Restrict the output to the lines below starting at the one that contains "Tick the Custom Coupon checkbox" and ending at the one that contains "Given: Click the 13 May 12:00 axis label", and restate them word for word, both ends included.

• • • • • • •

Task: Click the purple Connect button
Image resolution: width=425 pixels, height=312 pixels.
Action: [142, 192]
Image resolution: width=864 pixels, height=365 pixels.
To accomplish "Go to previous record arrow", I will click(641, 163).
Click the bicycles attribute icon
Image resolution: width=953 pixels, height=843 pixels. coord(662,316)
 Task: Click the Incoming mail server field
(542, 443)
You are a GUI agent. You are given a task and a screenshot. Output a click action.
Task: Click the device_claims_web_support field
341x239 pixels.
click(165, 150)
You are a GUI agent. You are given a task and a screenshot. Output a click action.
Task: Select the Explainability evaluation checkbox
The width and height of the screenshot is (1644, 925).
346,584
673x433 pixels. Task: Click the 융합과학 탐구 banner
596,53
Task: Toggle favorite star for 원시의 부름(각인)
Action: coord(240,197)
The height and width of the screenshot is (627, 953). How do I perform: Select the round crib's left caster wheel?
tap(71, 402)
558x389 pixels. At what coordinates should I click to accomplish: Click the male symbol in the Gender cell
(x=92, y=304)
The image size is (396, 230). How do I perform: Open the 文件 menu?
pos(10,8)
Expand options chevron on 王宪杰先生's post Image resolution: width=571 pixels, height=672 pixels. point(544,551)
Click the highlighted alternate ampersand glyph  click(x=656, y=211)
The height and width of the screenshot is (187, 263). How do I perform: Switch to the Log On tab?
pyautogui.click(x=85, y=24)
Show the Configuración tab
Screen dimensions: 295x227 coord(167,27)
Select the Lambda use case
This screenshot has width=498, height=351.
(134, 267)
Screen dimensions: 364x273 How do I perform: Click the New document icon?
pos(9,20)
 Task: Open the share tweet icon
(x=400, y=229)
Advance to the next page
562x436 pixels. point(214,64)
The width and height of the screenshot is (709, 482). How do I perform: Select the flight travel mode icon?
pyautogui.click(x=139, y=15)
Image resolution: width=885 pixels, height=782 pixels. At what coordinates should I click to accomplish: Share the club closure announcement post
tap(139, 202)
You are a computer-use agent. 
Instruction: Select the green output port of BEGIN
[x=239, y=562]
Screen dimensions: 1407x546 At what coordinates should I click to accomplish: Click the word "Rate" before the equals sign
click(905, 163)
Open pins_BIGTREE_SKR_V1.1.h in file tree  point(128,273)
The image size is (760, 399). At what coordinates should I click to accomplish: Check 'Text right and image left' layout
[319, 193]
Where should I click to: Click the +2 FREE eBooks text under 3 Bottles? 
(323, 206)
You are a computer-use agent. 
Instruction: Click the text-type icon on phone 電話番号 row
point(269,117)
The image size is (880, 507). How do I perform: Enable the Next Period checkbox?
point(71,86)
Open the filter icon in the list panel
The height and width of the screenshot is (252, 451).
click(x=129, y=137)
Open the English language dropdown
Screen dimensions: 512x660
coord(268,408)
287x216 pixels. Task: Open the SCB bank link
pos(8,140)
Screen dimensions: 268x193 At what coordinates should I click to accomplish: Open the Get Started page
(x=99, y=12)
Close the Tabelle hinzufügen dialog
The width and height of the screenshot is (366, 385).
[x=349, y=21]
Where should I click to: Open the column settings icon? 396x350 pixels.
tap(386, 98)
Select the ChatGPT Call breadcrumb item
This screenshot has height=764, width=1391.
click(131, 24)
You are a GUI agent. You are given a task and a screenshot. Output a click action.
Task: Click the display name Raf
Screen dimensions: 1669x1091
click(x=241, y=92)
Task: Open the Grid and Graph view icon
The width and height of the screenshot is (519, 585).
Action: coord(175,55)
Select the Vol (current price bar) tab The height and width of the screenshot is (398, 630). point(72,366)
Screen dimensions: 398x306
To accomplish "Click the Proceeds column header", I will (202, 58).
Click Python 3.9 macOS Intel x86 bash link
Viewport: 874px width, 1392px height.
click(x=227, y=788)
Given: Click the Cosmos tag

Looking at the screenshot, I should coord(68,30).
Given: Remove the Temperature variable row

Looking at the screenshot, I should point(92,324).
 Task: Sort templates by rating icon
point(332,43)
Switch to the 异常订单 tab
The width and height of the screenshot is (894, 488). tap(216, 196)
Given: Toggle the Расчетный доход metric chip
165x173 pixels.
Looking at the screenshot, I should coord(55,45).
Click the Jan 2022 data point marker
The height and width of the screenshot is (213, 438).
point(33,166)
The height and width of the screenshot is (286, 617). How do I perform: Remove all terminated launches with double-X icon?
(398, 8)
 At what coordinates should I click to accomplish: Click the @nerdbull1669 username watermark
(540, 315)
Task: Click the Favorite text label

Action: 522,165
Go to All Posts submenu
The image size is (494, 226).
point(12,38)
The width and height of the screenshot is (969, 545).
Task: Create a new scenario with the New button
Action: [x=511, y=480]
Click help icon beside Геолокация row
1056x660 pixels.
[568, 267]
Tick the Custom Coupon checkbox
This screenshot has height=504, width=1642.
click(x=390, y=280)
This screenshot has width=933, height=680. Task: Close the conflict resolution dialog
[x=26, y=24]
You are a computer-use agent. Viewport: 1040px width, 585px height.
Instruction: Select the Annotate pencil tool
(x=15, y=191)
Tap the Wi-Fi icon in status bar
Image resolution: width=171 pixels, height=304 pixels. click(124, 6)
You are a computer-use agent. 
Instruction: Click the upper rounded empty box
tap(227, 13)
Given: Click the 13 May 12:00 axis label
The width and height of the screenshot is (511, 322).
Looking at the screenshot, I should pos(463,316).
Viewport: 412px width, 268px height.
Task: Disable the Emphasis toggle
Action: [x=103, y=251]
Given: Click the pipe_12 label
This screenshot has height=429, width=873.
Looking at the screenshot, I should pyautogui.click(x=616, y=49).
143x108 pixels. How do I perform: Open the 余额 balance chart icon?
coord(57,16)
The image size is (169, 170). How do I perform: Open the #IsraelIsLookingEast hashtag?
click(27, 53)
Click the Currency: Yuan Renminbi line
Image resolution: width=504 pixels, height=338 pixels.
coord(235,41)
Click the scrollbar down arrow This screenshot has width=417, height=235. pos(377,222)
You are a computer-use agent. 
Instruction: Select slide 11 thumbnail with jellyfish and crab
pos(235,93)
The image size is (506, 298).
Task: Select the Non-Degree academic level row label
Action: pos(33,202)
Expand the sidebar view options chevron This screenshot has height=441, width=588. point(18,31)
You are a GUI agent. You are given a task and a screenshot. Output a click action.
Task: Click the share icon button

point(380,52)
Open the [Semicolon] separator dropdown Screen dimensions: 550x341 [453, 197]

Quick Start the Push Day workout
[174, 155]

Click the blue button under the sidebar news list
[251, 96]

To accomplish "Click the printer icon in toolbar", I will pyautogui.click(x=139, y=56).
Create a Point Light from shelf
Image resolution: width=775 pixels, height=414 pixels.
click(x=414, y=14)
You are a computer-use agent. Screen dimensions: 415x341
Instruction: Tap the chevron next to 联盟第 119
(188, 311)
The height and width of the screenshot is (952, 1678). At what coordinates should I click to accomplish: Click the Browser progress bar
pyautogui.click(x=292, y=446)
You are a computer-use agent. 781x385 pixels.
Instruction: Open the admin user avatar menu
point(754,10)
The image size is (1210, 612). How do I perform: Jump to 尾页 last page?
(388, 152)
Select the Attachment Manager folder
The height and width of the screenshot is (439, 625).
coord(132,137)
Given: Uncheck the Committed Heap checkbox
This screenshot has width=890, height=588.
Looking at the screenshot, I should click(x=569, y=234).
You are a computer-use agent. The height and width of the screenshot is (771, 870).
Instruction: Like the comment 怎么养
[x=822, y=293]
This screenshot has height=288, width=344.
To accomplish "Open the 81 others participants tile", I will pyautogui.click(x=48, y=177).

• • • • • • •

# [Answer for this exercise]
Tick the Custom Coupon checkbox
This screenshot has height=504, width=1642.
click(x=390, y=280)
This screenshot has width=933, height=680. Task: Close the conflict resolution dialog
[x=26, y=24]
You are a computer-use agent. Viewport: 1040px width, 585px height.
Instruction: Select the Annotate pencil tool
(x=15, y=191)
Tap the Wi-Fi icon in status bar
Image resolution: width=171 pixels, height=304 pixels. click(124, 6)
You are a computer-use agent. 
Instruction: Click the upper rounded empty box
tap(227, 13)
Given: Click the 13 May 12:00 axis label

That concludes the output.